All Artists: Roy Harris, Marin Alsop, Colorado Symphony Orchestra
Title: Roy Harris: Symphony No. 3; Symphony No. 4 'Folk Song Symphony'
Members Wishing: 0
Total Copies: 0
Label: Naxos American
Original Release Date: 1/1/2006
Re-Release Date: 7/25/2006
Genre: Classical
Styles: Historical Periods, Modern, 20th, & 21st Century, Symphonies
Number of Discs: 1
SwapaCD Credits: 1
UPC: 636943922729

Synopsis

Amazon.com
Harris's Folk Song Symphony, his fourth, is an odd work, hardly a symphony in our usual use of the word. It was first performed in 1940 and is more of a cantata--it's a set of choral and orchestral arrangements of familiar songs, including "The Streets of Laredo," "When Johnny Comes Marching Home," "He's Gone Away," and a Negro spiritual or two. There's nothing particularly deep about it, but it's good entertainment. And Marin Alsop leads the Colorado forces with energy and what seems like true excitement. The briefer Third Symphony is a meatier work: it builds with suspense for its first half (it lasts about 18 minutes), has a fine fugue which features some exciting brass playing, and is concise and dramatic. Alsop gets intense playing from the orchestra. A very interesting piece, well played. --Robert Levine
 

CD Reviews

Harris Third: Five Stars; Harris Fourth: Four Stars
J Scott Morrison | Middlebury VT, USA | 07/29/2006
(5 out of 5 stars)

"When Serge Koussevitzky premiered the Third Symphony of Roy Harris (1898-1979) with the Boston Symphony in 1939 he commented that this was the 'first great American symphony.' That's stretching it a bit -- I'm sure you can come up with other earlier candidates -- but he was right about it being great. In fact, I would say it is one of the very greatest American symphonies of any era before or since and indeed one of the entire music world's great symphonies of the twentieth century. It has had a number of fine recordings -- the best, musically, is Koussevitzky's own but its 1939 sound is pretty dim, and the Toscanini of a couple of years later is not much better -- including two by Leonard Bernstein. As far as I know the only reasonably recent recording is a fine one by Neeme Järvi and the Detroit Symphony (coupled with another great American symphony, Schuman's Third). But this performance by the Colorado Symphony led by Marin Alsop stands shoulder to shoulder in that crowd and has many wonderful things to recommend it. Alsop and her band manage the slow and inexorable accelerando in the first half of the symphony (created by Harris largely by diminution of note values) with pent-up excitement. The strings make a lovely scrim with their polytonal arpeggios in contrary motion a little further on and the orchestra's way with the fugal section with its brass interjections is nothing short of sensational. This is a great Harris Third, make no mistake. Recorded sound is excellent, too.

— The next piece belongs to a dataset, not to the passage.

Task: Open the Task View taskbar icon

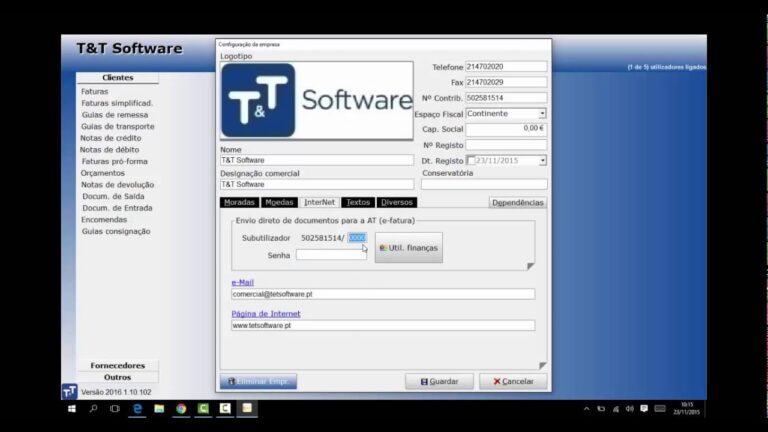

Unfortunately, the five-section single-movement Third lasts only about eighteen minutes. The rest of this disc is taken up with the Fourth, a forty-minute cantata-like collection of choral settings of American folksongs with some instrumental intermezzi. It includes such familiar songs as 'The Girl I Left Behind Me', 'The Streets of Laredo' (treated in canon!), and 'Johnny Comes Marching Home.' I can easily imagine it being a crowd-pleaser at a pops concert but I can't take it too seriously either as a 'symphony' or as a piece of concert music. Add to that the somewhat less than ideal contribution of the Colorado Symphony Chorus (although their diction in these familiar songs is exemplary, making the lack of texts in the enclosed booklet a minor problem), and it becomes a matter of individual taste as to whether you'd want this disc. This is the only recording of the Fourth as far as I know and Naxos announces that this disc is the beginning of a project to record all thirteen of Harris's 'orchestral symphonies' (several of the others were for other instrumental forces). There was a time when Harris figured frequently on American orchestral concert programs, but not in the past thirty or more years, so this is a welcome development.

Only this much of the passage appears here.